`ia2_fn_ptr` shouldn't be shared between threads or compartments

[fw-immunant]

Indirect calls (in the __IA2_CALL macro) write the function to call to the ia2_fn_ptr variable, and then call gates read it back.

From a threading perspective, this is trivially racy if multiple threads do indirect calls, which is UB.

If we didn't have threads, ia2_fn_ptr wouldn't need to be per-compartment because it only gets written/read in succession with no intervening non-IA2-runtime code executing. But in the presence of threads, if compartment A tries to do an indirect call into compartment B, a third compartment C running its own thread can overwrite ia2_fn_ptr and change what function compartment A calls.

Making ia2_fn_ptr thread-local doesn't solve the latter problem because it's still possible for a thread to determine the address of another thread's thread-local and write into it--we need to actually have per-compartment copies to pkey_mprotect them (unless there's a way to eliminate ia2_fn_ptr entirely).

[ayrtonm]

Alternatively we could avoid this issue altogether (i.e. remove ia2_fn_ptr) by having IA2_CALL expand to an asm statement inlining the callgates at each callsite. This would avoid the need to store the address of the expression we are going to call since we could more easily reference the fn ptr expression on the caller's stack, store it in a register and call it after switching stacks. The only downside is that it means inlining all indirect call callgates.

[ayrtonm]

Or we may be able to have IA2_CALL expand to an asm statement that references the fn ptr expression and stores it in a register (again removing the need for ia2_fn_ptr in the first place).
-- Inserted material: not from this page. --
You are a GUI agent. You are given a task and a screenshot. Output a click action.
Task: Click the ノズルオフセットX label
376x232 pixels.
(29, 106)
Then have IA2_CALL call the callgate.

#define IA2_CALL(ptr)  ({               \
    asm(/* store ptr in a register */); \
    indirect_callgate();                \
})

the only issue is that we'd need to ensure that the compiler doesn't insert code that clobbers the register used to store ptr before the indirect callgate call.

[fw-immunant]

I like the latter idea here, but said clobbering seems like it could happen if the arguments to the are nontrivial expressions rather than variables/constants. I was curious if using explicit register variables (register void* fnptr asm("r12");) would be more robust, but the gcc docs here are pretty discouraging:

As with global register variables, it is recommended that you choose a register that is normally saved and restored by function calls on your machine, so that calls to library routines will not clobber it.

The only supported use for this feature is to specify registers for input and output operands when calling Extended asm (see Extended Asm - Assembler Instructions with C Expression Operands). This may be necessary if the constraints for a particular machine don’t provide sufficient control to select the desired register. To force an operand into a register, create a local variable and specify the register name after the variable’s declaration. Then use the local variable for the asm operand and specify any constraint letter that matches the register: [...]
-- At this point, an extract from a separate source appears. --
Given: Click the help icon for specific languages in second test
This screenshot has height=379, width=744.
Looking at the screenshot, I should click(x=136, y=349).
What stops us from having the pointer be an argument to the indirect callgate? We would probably have to change uses from IA2_CALL(opaque)(arg1, arg2, ...) to IA2_CALL(opaque, arg1, arg2, ...), but could this work otherwise?

[ayrtonm]

Since we're starting to do things like protecting dependencies and allocator metadata, this seems like relatively higher-priority/low-hanging fruit that we should handle.

I think it'd be great to avoid this global ia2_fn_ptr but since we're not sure if removing it and generating reliable code is feasible we should just make this global thread/compartment specific, at least for now.

[ayrtonm]

I was initially thinking that we could define a static ia2_fn_ptr var in each IA2_CALL expansion but dealing with duplicates in each translation unit won't be super easy so we should just define one variable in each INIT_COMPARTMENT expansion and reference those.

[ayrtonm]

What stops us from having the pointer be an argument to the indirect callgate? We would probably have to change uses from IA2_CALL(opaque)(arg1, arg2, ...) to IA2_CALL(opaque, arg1, arg2, ...), but could this work otherwise?

@rinon I just realized that I missed this suggestion, but I think this could work. As far as generating the callgates goes we just have to make sure we change the ABI when we generate the __ia2_indirect_callgate_ID_PKEY wrappers, but the callgate generation code itself shouldn't have to change. I also want to point out that this callgate transitions to compartment 0, so we need to have the function pointer argument be the first to ensure it stays in a register if args get spilled onto the stack.